When you make your bed first thing in the morning, you set a pattern for the rest of the day. Taking part in these common simple changes can lead to other positive lifestyle shifts, such as regular exercise, healthy eating, and better sleep. You spend one third of your life in bed, and keeping your room clutter free helps you relax more easily, and it can even stave off depression and anxiety for some. Disorganization in your living space can lead to a disorganized and anxious mind.
Does making your bed make you happier?
One study found that people who wake up earlier actually became morning people, and could even wake up without an alarm clock! Waking up alarm-free is one of the healthier ways to wake up, plus it trains your body to sync up with its natural circadian rhythm. Getting a consistent 7-9 hours every night will lead to more better productivity, so yes, it can make you happier!
How often should you wash your sheets?
You should wash your sheets every 2 weeks or so to keep your room clean and your sleeping space free of dust mites or bed bugs. Some sheet fabrics are more high-maintenance than others, such as silk, but we recommend organic cotton, Tencel, or bamboo for cool, durable sheets.
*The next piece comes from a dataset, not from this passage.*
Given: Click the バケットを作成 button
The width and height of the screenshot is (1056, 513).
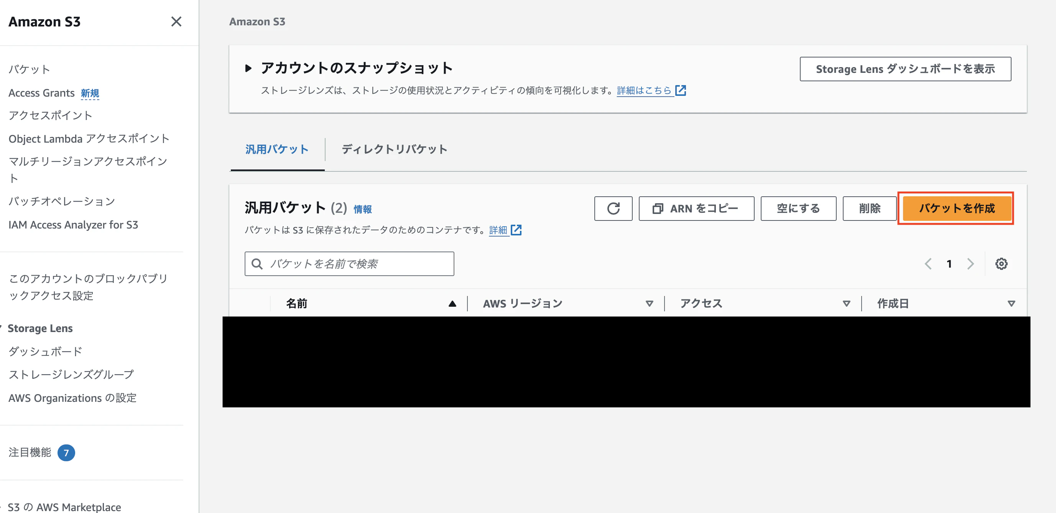Looking at the screenshot, I should 956,208.
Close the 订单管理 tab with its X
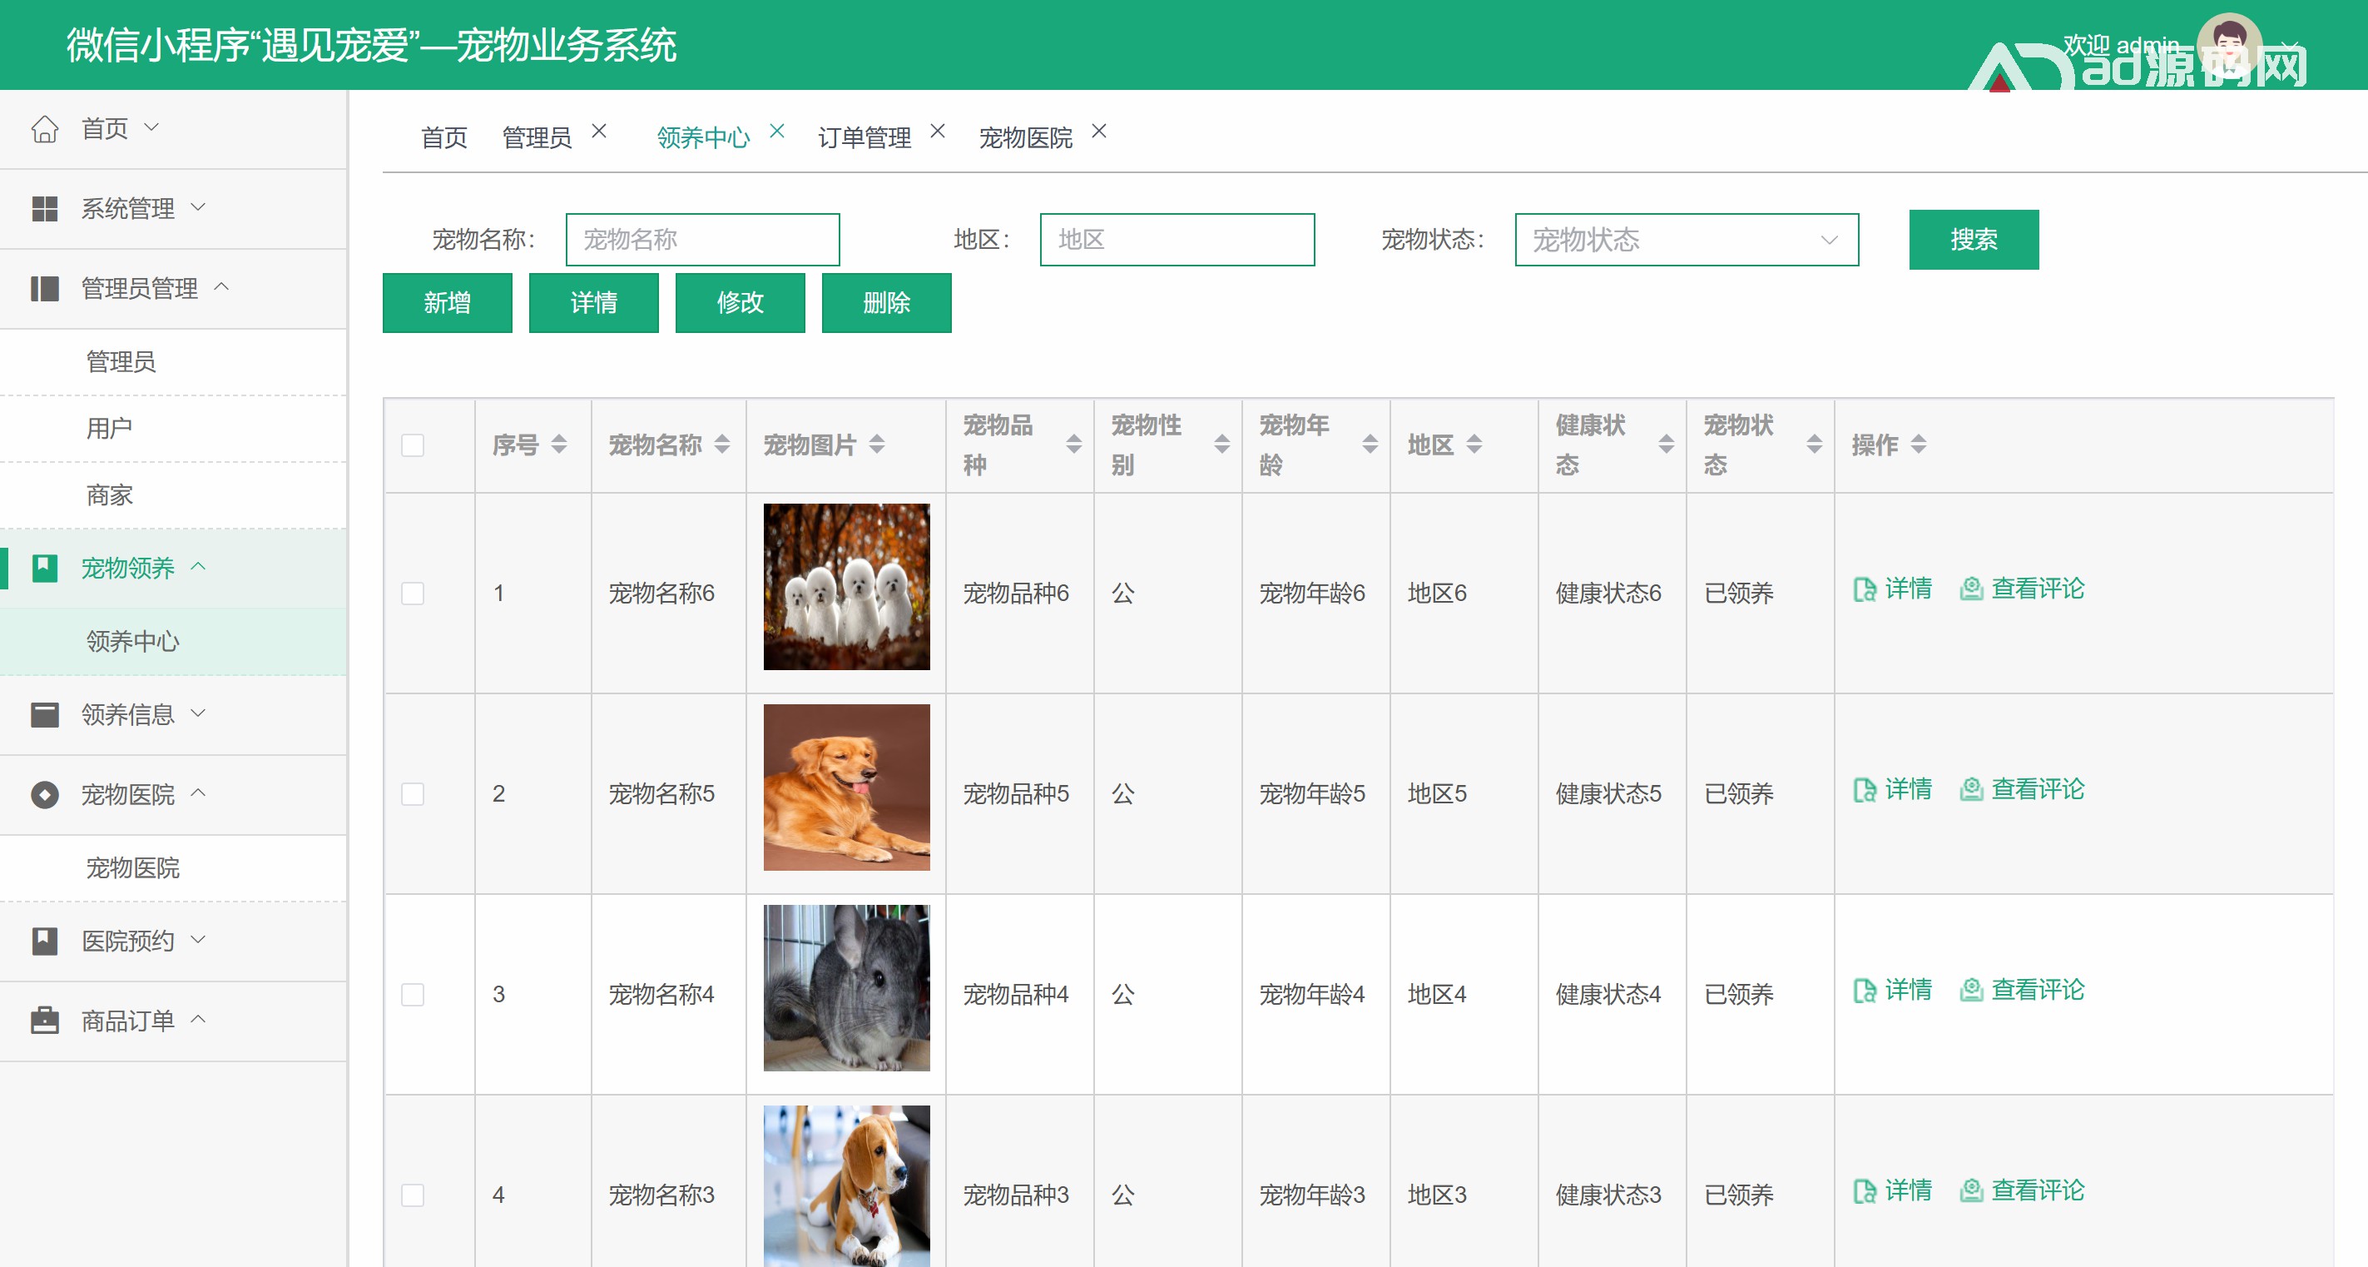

How should you make your bed?
Though you don’t have to face inspection for doing it perfectly, a neat bed leads to a neat room, and a more organized life. First, clear your bed of any clutter. Remove any pillows (including throw pillows). Put on the fitted sheet, followed by the top sheet. Most people don’t need to replace the fitted sheet every morning, and some people don’t even use a top sheet. If less bedding will make you more likely to make your bed, go for it! Fold the top sheet so it’s tucked under the corners of the mattress and doesn’t hang out. Then put on your duvet, quilt, or comforter. Replace the pillows.
Can making my bed make me more successful?
In Charles Duhigg’s book “The Power of Habit,” he noted that making your bed establishes a direct link to better productivity and overall health. When your make your bed, it helps you be more productive throughout the day and invest your time in other healthier habits. Making your bed certainly isn’t one of the “big things” you’ll face every day, but doing those small things first is huge.
This article is for informational purposes and should not replace advice from your doctor or other medical professional.